Oddbean new post about | logout
 Back in 2004, I developed I wiki where the text was always split into words and the words were saved on the database. Then a post was just a list of word indexes.

It saved a TON of memory because most texts are just lots of duplicated words.

If you have that option, then you could quickly re-compute muted events by splitting the mute word into many, finding posts that each word appears in sequence and setting the mute flag.  
 that is bizarre but interesting 
 If Nostr was only long form, that would be how I would save the .content of every event. 
 yeah that would save a lot of space! its just a nice compression mechanism. next step would be to find the probability distribution over words and represent an article as prefix-coded bit vector, huffman style :P 
 this would effectively be a compressed database. I like this idea a lot. I kinda want to try it... but the database would be completely different.

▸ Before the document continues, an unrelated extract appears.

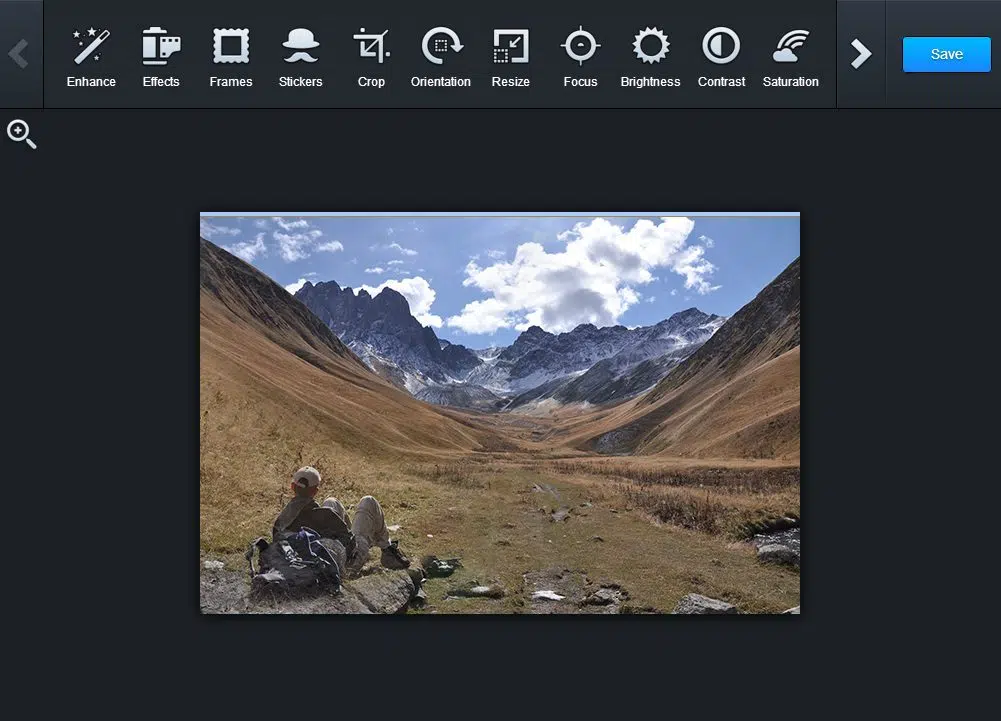Image resolution: width=1001 pixels, height=721 pixels.
Task: Select the Resize tool
Action: (510, 47)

but tbh, most the storage space seems to be from keys and signatures anyways. i guess you can have a dictionary over pubkeys, but .... eh 
 Yeah, the dictionary of keys and IDs was the first thing I did on Amethyst. It's why our memory use is minimal. There are no duplicated bytearrays anywhere in memory. 
 Bonus points if you do all of that WHILE also storing the markdown/ascii doc/Nostr node information. 

For instance, the database would store an nprofile word, but you have to load the user, write the user's name, with a link, and then run the muted words procedure against the user's name, not the nprofile string :)  
 it reminds me of the kind of tokenization that LLMs do (though that isn't strictly per word)